Afim de convencer disso os nossos ouvintes, pedimos-lhes imaginar que se esteja efetuando um congresso dos representantes de diversos países, e examinaremos que língua poderiam eles escolher. Não nos será difícil provar, que só existe uma única língua que eles pudessem escolher, e que a escolha de qualquer outra lhes seria impossível, mesmo que o quisessem; e que, se contra toda expectativa e a despeito dos argumentos de sã prudência escolhessem alguma outra língua, contra tal decisão protestaria a própria vida, e sua escolha ficaria sendo mera letra morta.

Assim imaginemos que os representantes de diversos países se tenham reunido e que dêem passos para a escolha de uma língua internacional. Diante deles estaria o seguinte:

escolher alguma das línguas vivas existentes;
escolher uma das línguas mortas (por exemplo o latim, o grego, o hebraico);
escolher uma das línguas artificiais existentes;
ou nomear uma comissão que se encarregaria de criar uma língua inteiramente nova, ainda não existente.

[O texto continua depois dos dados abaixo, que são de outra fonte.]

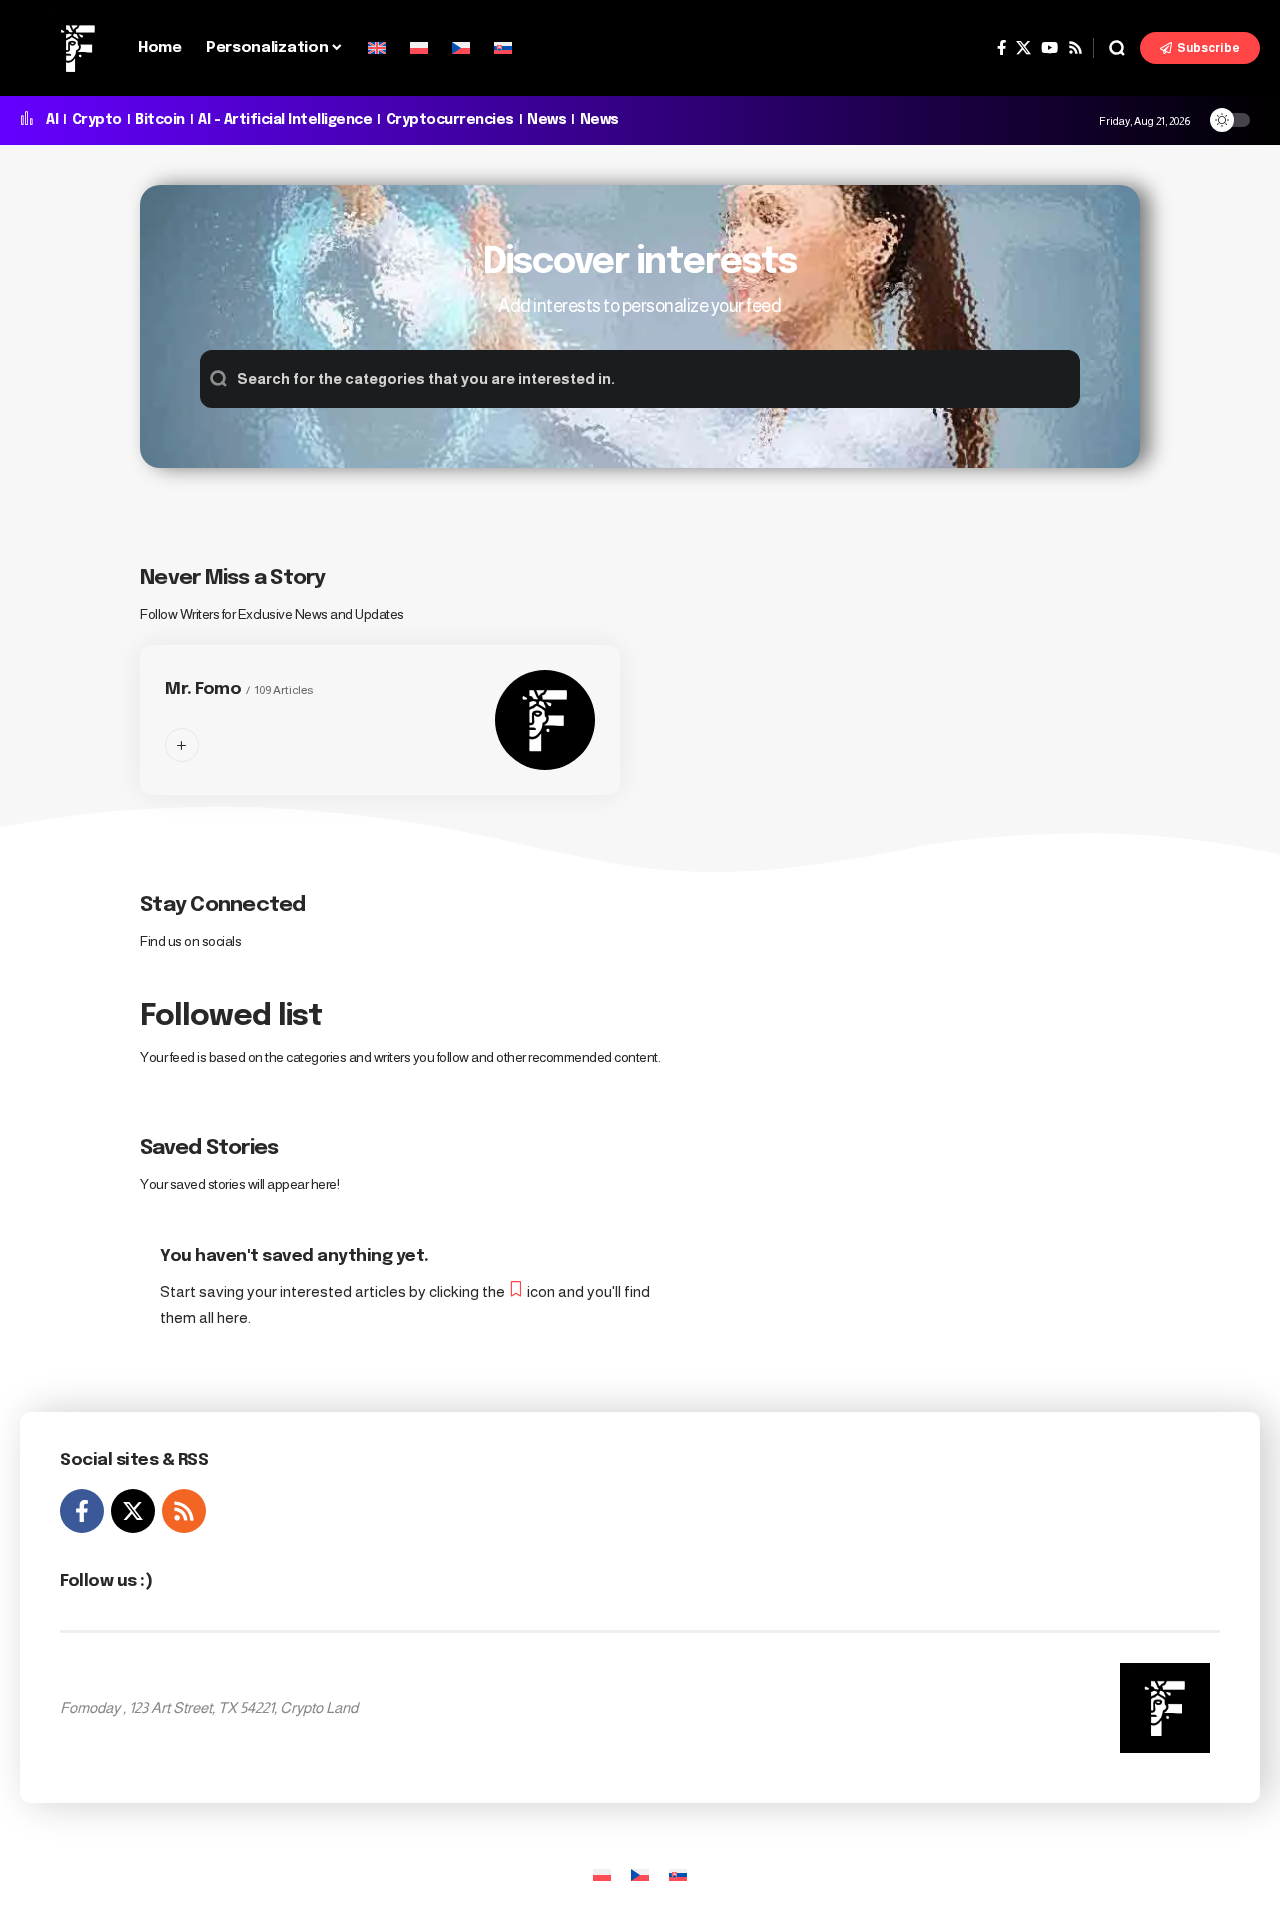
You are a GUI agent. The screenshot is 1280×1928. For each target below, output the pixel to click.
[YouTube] (1049, 48)
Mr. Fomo (203, 689)
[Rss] (1075, 48)
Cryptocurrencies (450, 120)
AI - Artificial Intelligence (285, 120)
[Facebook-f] (82, 1511)
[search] (1117, 48)
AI (52, 120)
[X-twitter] (133, 1511)
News (546, 120)
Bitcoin (160, 120)
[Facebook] (1001, 48)
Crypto (97, 120)
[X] (1023, 48)
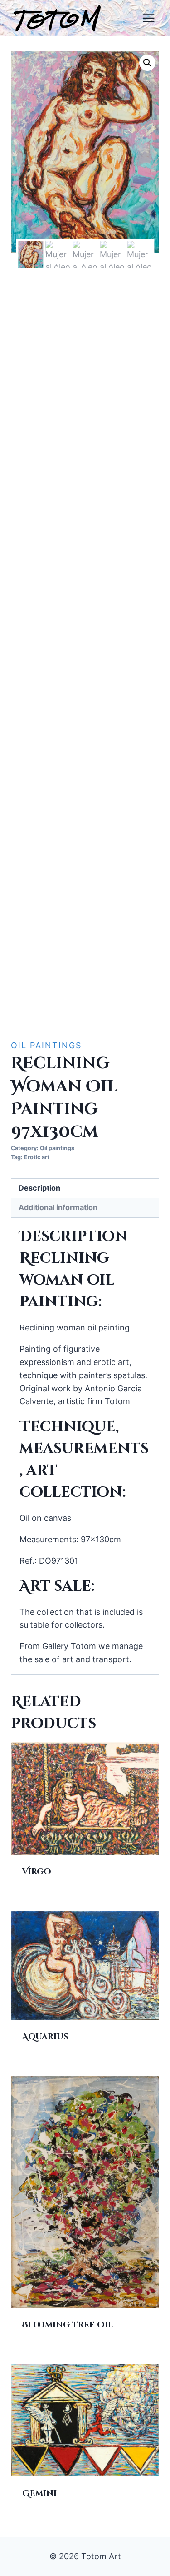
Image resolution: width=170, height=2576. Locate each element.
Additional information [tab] (58, 1207)
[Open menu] (148, 18)
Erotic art (36, 1157)
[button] (147, 63)
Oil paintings (46, 1045)
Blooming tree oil (67, 2325)
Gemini (39, 2493)
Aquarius (45, 2037)
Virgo (36, 1872)
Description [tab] (39, 1187)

Afim de que os nossos ouvintes possam em pensamento participar dos trabalhos dos encarregados da escolha, devemos iniciá-los um pouco no caráter das ditas categorias de línguas. O caráter das línguas vivas e mortas é mais ou menos conhecido dos ouvintes, e por isso só diremos algumas palavras sobre as línguas artificiais, que para a maioria dos nossos ouvintes provavelmente constituem uma verdadeira "terra incógnita".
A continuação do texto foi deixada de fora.